Can Too Much Optimism Ruin A Relationship?
In an age where depression is still not openly talked about nor yet addressed as a many leveled problem, according to dozens of positive thinking gurus, optimism is the answer to everything. Over the last decade or so, we have been ever increasingly conditioned for optimism.
We have been bombarded with the philosophies of positive thinking gurus and our media outlets show us entertainment so that we stay positive and pacified. Trying to stay positive in many ways is a good thing and a goal to aim for, if it is authentic.
But if you are wandering through your life with rose colored glasses of future hopefulness, it may be damaging your ability to maintain good relationships.
Wholehearted optimism is a slippery slope that can sometimes leads to nonchalance or unrealistic outcomes. When one thinks that everything is going to work itself out and that everything will always be fine, you will tend to ignore small, everyday issues of realistic challenges that can and will compound themselves into bigger problems.
When people with overly optimistic attitudes treat their relationships as such, there is bound to be failure ahead.
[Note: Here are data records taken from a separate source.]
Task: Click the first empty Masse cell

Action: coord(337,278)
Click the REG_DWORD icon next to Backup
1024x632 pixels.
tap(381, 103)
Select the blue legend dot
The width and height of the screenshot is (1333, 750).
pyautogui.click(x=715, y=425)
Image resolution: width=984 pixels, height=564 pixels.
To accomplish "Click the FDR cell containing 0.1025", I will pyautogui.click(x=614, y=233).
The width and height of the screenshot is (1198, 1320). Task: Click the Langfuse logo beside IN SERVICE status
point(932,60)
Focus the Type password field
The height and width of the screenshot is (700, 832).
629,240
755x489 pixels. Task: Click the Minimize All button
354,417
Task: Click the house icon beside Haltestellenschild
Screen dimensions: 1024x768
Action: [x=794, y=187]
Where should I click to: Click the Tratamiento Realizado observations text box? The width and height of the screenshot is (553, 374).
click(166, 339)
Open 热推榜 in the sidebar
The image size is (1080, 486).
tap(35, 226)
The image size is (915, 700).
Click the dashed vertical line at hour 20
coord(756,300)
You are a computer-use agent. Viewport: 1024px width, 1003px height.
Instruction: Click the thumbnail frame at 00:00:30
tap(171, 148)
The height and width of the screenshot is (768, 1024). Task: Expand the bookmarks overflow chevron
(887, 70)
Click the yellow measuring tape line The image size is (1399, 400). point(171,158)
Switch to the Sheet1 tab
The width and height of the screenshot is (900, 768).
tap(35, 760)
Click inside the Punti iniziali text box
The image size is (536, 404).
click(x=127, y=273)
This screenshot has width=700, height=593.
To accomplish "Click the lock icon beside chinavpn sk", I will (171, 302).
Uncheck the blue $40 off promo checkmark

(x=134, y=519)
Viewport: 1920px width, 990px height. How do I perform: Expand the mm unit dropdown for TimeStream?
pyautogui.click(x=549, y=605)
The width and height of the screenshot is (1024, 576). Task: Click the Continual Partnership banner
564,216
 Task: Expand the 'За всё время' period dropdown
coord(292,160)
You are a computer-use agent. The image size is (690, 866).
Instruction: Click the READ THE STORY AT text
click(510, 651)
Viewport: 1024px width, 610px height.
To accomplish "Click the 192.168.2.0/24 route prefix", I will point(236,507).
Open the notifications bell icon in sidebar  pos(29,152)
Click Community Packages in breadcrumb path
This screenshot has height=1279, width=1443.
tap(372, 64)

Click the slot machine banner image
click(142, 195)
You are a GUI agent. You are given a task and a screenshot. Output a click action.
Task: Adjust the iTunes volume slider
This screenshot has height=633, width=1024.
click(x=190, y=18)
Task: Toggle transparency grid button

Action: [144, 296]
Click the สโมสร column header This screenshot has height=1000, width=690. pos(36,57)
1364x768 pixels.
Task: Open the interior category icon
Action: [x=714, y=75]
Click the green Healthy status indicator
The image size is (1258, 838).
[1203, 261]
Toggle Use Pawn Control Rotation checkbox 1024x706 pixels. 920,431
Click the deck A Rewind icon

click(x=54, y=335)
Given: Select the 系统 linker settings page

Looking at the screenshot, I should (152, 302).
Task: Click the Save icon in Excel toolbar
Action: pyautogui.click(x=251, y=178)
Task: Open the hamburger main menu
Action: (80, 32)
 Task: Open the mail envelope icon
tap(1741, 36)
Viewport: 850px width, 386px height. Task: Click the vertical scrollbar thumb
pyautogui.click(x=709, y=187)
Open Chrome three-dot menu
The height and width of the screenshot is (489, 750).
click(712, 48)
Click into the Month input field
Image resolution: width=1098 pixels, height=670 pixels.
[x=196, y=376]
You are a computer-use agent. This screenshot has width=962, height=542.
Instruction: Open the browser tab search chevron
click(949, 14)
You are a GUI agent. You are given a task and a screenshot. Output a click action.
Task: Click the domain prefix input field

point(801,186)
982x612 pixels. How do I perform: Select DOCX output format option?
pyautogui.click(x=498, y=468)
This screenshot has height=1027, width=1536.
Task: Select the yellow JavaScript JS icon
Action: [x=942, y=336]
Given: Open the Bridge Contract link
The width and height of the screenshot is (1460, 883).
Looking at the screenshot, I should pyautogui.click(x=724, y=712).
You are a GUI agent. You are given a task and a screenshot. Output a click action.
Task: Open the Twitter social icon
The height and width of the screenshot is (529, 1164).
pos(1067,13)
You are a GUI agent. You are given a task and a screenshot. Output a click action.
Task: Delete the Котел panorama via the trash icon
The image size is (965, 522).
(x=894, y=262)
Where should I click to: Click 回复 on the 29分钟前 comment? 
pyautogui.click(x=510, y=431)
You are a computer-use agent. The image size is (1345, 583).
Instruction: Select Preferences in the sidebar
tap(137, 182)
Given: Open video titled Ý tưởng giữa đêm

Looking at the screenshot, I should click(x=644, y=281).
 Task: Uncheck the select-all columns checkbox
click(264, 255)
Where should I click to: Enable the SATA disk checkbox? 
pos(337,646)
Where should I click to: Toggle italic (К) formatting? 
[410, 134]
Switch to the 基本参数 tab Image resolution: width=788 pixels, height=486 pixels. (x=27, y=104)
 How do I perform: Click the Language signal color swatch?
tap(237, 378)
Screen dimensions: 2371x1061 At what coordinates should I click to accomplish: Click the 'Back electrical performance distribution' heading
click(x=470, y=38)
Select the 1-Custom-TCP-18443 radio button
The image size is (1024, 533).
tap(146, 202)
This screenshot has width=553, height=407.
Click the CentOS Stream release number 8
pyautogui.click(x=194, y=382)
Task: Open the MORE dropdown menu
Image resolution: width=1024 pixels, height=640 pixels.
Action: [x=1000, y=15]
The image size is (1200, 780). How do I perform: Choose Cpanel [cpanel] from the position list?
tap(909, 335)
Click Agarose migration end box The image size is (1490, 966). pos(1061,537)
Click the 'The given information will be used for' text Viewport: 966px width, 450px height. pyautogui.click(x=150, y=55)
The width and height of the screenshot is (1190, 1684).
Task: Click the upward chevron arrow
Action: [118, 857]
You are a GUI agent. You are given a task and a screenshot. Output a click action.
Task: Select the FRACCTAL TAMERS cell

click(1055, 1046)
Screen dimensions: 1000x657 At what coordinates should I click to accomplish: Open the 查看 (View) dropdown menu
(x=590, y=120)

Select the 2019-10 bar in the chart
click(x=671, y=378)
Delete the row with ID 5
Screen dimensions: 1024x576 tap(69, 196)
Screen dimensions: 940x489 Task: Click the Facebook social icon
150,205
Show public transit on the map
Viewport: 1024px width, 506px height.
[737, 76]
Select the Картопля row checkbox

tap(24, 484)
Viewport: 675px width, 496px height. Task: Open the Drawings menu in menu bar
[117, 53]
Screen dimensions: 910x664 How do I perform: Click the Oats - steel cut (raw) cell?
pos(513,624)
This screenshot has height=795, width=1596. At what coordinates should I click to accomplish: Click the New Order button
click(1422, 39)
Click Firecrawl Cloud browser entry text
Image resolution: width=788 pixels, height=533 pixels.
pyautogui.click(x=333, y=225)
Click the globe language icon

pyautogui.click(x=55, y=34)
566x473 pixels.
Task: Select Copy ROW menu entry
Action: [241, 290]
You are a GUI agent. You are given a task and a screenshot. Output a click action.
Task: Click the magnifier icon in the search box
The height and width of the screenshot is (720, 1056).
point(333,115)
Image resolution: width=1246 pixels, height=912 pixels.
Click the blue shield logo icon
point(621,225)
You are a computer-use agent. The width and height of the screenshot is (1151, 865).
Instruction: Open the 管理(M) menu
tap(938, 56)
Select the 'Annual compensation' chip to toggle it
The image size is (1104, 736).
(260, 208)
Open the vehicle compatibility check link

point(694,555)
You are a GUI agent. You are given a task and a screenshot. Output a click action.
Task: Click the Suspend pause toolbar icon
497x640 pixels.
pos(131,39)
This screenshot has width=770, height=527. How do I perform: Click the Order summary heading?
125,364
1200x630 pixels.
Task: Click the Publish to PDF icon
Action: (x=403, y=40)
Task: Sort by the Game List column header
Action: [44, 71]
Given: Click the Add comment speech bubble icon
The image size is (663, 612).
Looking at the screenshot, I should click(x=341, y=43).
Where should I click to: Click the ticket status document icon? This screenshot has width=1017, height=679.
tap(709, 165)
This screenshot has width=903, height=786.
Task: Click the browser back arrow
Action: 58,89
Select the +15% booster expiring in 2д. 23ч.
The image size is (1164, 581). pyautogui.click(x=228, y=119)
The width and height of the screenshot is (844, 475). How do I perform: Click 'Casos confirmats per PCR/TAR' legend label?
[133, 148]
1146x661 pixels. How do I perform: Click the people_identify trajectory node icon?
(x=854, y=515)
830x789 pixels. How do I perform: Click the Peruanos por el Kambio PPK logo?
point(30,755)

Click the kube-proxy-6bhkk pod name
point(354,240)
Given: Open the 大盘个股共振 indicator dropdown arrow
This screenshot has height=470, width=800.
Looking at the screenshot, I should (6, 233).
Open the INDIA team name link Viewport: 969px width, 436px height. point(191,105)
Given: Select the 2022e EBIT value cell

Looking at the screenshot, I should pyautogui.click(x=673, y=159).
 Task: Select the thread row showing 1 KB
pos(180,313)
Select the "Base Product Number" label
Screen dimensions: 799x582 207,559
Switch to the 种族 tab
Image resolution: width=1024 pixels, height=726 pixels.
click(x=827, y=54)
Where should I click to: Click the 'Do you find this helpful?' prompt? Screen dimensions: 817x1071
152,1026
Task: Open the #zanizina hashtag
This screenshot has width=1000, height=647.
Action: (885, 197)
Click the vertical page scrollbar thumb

If you do not have the ability to tackle life’s problems with your partner, you will go your separate ways.
If you’re attitude about your relationship view is everything is always copacetic, you might end up neglecting your partner’s needs. And if someone isn’t getting what they want and need out of a relationship, no amount of wishful thinking is going to keep that relationship alive.
Eventually, the unfulfilled person will leave. To say that optimism may be harmful to how you manage your relationships does not mean that you should turn into a pessimist. Rather, you should at least have a healthy amount of pragmatism regarding what is going on with the people you are involved with and be aware of them. Enough so that you can identify issues, prepare for them, and attempt to solve them.
Doctor Clifford Lazarus, psychologist and Director of the Lazarus Institute defines the difference between healthy and unhealthy optimism.
“We’ve got a real mess on our hands, things don’t look too good, but if we tackle it step by step, we can probably do something about it.”
“There’s nothing to be concerned about, everything will be just work itself out.”
If we want a new relationship to begin or our current relationships to stay strong and last, we can’t get lazy and take that optimistic attitude that everything will just work out ok. Relationships take a lot of work and effort, but the reward is well worth the work we put in. If our outlook is always on the sunny side of things, we will become complacent in keeping that spark alive.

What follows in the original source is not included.